日本刀の世界 ~日本の様式美~

日本の伝統文化である日本刀の刀工・刀鍛冶、名刀、刀剣書籍など

【刀剣紹介】大国綱

日本の美、日本刀

まだ腰に刀を差していた時代、日本刀は自分の身を守るためだけではなく拵えの装いや粋な刀装具を周囲に見せ、その刀を差す武士の品格を表していました。また、現代のように自身を彩るものは多くなく、腰に差す刀剣でその人のお洒落さをも表していたといいます。そんな千差万別ある日本刀を紹介していきます。

大国綱

『享保名物帳』焼失之部に所載されています。初め播磨の守護・赤松満祐の所持でしたが嘉吉元年(一四四一)六月に将軍義教を殺した事件で、一族が自尽して果てたので将軍家の有に帰しました。その後の消息は不明ですが、おそらくは足利将軍家の倒壊により誰か武将の手に渡っていたのでしょう。それが元和元年(一六一五)夏の陣のさい、出てきたため、その武将は大阪方だったということになります。戦利品として将軍秀忠が召し上げました。『埋忠銘鑑』に押形が出ているのは金具の新調を命じられ、拝見する機会を得たからでしょう。『光山押形』に載っているのは金百枚の折紙がついているので、そのとき押形を採ったのでしょう。
明暦三年(一六五七)の大火に焼けたため『享保名物帳』では焼失之部に入れてあります。しかし、明治二年調べの『御腰物台帳』には見当たりません。それ以前に同家を出たまま、現在も所在不明です。
刃長は二尺七寸七分(約八四・一センチ)もあるため「大国綱」と命名された。
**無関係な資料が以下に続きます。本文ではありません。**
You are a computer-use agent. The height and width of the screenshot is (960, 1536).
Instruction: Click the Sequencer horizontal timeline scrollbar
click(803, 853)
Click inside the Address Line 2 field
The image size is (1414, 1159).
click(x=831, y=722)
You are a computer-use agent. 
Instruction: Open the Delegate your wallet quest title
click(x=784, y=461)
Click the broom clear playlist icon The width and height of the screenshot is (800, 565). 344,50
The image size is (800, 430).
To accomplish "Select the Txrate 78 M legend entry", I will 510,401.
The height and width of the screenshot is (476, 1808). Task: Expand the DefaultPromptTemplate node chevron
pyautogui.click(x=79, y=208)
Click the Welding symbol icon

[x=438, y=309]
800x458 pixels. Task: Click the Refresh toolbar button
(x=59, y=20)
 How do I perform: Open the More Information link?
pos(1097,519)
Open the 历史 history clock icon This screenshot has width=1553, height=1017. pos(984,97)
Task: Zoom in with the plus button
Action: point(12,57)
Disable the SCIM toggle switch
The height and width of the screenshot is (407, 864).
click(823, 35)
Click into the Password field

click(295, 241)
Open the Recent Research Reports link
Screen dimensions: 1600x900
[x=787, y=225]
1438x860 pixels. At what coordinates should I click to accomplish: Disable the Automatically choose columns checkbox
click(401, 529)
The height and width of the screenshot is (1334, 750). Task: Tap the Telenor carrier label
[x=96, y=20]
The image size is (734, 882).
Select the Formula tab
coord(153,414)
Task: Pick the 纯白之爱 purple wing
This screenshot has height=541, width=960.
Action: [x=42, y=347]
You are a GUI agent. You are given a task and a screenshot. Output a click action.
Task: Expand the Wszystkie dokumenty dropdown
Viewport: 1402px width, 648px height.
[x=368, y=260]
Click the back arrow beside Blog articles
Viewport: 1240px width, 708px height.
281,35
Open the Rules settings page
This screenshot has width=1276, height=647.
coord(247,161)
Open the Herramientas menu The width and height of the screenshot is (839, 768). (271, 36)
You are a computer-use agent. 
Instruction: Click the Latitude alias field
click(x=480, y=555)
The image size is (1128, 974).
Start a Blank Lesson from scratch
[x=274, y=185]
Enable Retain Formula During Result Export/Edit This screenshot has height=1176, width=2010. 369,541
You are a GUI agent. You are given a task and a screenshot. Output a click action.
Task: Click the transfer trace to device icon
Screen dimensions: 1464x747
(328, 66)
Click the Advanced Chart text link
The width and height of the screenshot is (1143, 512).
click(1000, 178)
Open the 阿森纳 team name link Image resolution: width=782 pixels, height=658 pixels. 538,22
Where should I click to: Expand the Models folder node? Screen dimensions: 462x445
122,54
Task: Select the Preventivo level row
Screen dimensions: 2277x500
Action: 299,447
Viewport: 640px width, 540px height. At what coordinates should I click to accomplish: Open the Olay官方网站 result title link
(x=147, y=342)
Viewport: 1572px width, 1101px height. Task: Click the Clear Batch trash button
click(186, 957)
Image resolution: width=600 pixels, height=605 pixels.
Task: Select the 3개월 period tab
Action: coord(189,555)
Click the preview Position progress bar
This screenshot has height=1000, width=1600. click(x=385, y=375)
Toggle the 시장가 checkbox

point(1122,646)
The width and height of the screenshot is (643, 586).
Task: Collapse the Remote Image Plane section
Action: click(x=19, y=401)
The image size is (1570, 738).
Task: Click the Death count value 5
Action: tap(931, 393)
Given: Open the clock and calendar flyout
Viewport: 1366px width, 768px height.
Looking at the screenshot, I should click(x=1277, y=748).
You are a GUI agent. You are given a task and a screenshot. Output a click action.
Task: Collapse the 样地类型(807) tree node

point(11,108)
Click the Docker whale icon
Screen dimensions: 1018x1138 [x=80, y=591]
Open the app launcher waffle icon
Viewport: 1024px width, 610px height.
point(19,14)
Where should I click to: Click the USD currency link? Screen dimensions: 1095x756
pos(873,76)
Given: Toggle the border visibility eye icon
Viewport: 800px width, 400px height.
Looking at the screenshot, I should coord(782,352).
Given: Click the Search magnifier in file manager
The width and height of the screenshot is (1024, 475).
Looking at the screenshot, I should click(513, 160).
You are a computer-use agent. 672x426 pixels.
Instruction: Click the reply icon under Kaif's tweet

表裏の棒樋は、はばきのうえで丸留めとなる。これには、国綱の特徴である腰刃がなかった。『光山押形』には区より一寸(約三・〇センチ)ほど上から腰刃がある、とあるが『埋忠銘鑑』の図を見ると、そこに腰刃というほどのものはない。中心はうぶ、目釘孔二個。「国綱」と二字銘がある。